Le dispositif d’exception qui a été mis en place pour assurer la restauration de Notre-Dame de Paris est inédit par son ampleur, son ambition et sa volonté de mettre au cœur du patrimoine les hommes et les femmes qui en assurent la transmission, et le public, dont il est la propriété commune. Il constitue ainsi un cas intéressant à prendre en compte et à analyser dans le cadre de la réflexion internationale menée aujourd’hui sur la gestion des catastrophes patrimoniales, dans une perspective inclusive et respectueuse des populations.
Nuage de points 3D, de la face sud de la cathédrale Notre-Dame de Paris, issu des campagnes de Relevé lasergrammétrique menées par Andrew Tallon (Vassar College) entre 2006 et 2012. Cette capture est issue de l’environnement de visualisation interactive 3D développé par le laboratoire MAP dans le cadre du GT "données numériques" du Chantier scientifique Notre-Dame de Paris CNRS/ Ministère de la Culture. © Violette ABERGEL / MAP / Vassar College / Chantier Scientifique Notre-Dame de Paris / Ministère de la culture / CNRS, 2020.
La reconstitution de l’arc doubleau, sous les barnums du parvis. © C2RMF, Alexis Komenda, 2020.
Les scientifiques du LRMH font un scan 3D des armatures de crêtes de faîtage. © Jean-Christophe Monferran, 2020.
Claudie Voisenat
Le soir du 15 avril, comme des millions de personnes rassemblées sur les quais de Seine ou devant leur poste de télévision, les scientifiques assistent, sidérés, à la disparition de la toiture, de la charpente et de la flèche de Notre-Dame de Paris ainsi qu’à l’effondrement d’une partie des voûtes. Le besoin d’agir et de participer, est immédiat. Dès le 16 avril, une association des scientifiques au service de la restauration de Notre-Dame de Paris est créée. Elle propose de mettre au service des autorités les connaissances disponibles sur la cathédrale et de travailler à mieux connaître sa structure originelle, qui demeure en grande partie inconnue.
Pendant ce temps, les services de recherche du ministère de la Culture sont déjà sur place pour évaluer les dégâts et mettre en place un protocole d’évacuation des décombres qui tienne compte de la valeur scientifique de ces matériaux qui, même calcinés, peuvent apporter des éclairages précieux sur la construction de la cathédrale.
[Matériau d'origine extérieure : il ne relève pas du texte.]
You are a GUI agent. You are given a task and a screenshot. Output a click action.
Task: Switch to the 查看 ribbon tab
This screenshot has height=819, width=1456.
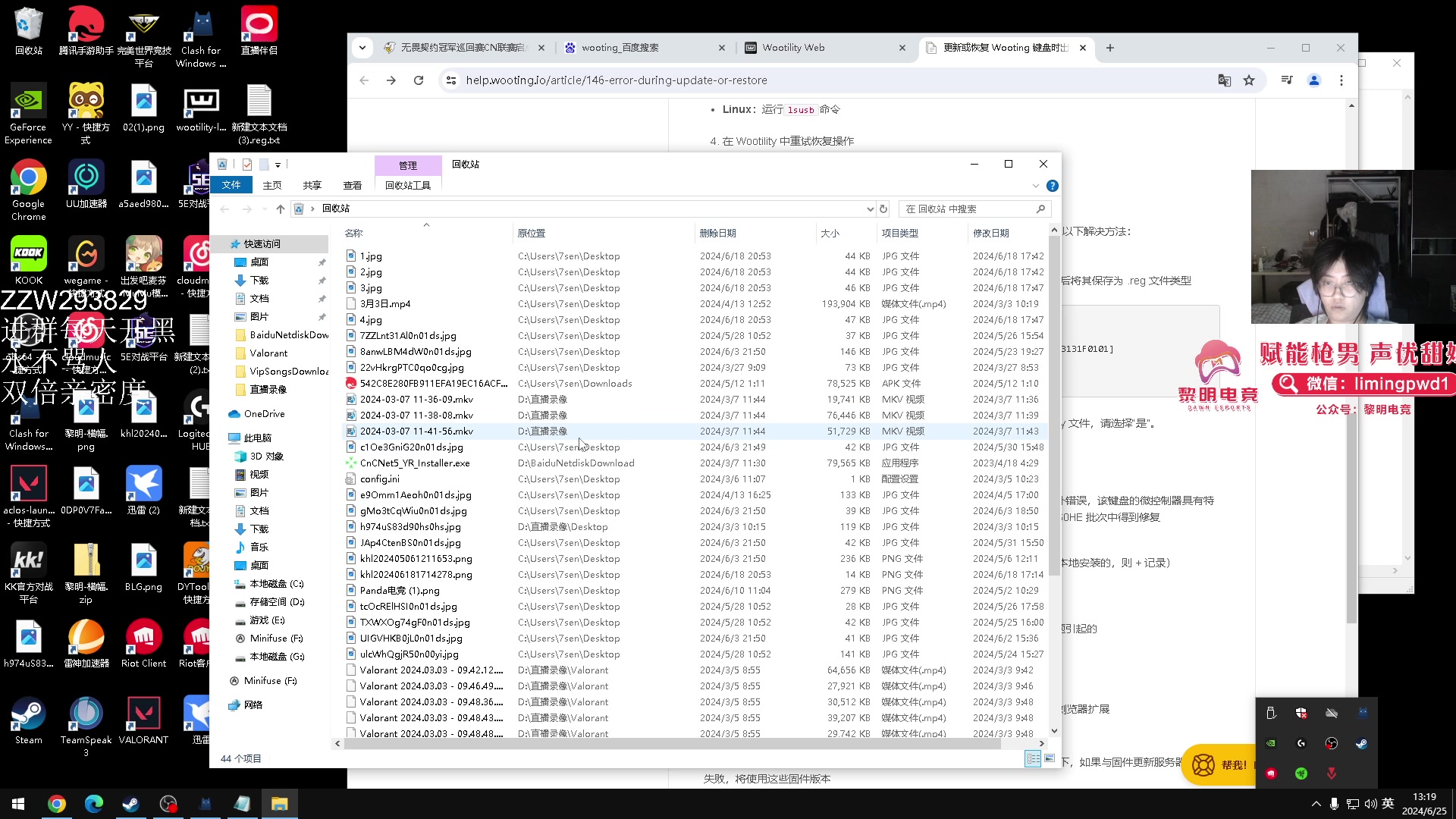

Quelle est la proportion et la composition du mortier dans les murs ? Quel est le rôle et la provenance des armatures de fer utilisées dans la maçonnerie ? Que nous disent les bois de la charpente du climat du XIIIe siècle ? De quand datent les voûtes et comment ont-elles été construites ?
Très vite, le CNRS (Centre national de la recherche scientifique) et le ministère de la Culture décident de créer ensemble un vaste chantier scientifique fédérant les énergies et les savoirs.
Il réunit aujourd’hui plus de 175 chercheurs, d’une cinquantaine de laboratoires répartis dans toute la France, appartenant à des disciplines différentes et n’ayant le plus souvent jamais travaillé ensemble. Ils sont regroupés autour de huit grands thèmes : la pierre, le bois, le métal, le verre, la structure, l’acoustique, les données numériques et les émotions et mobilisations. Tous travaillent dans une double perspective : apporter au chantier de restauration les expertises et les connaissances qui lui sont nécessaires et dépasser le traumatisme de l’incendie en utilisant la situation exceptionnelle qu’il a créée pour observer au plus près la cathédrale et en améliorer la connaissance, tant dans ses matériaux et leur agencement que dans ses dimensions plus immatérielles et son exceptionnalité culturelle.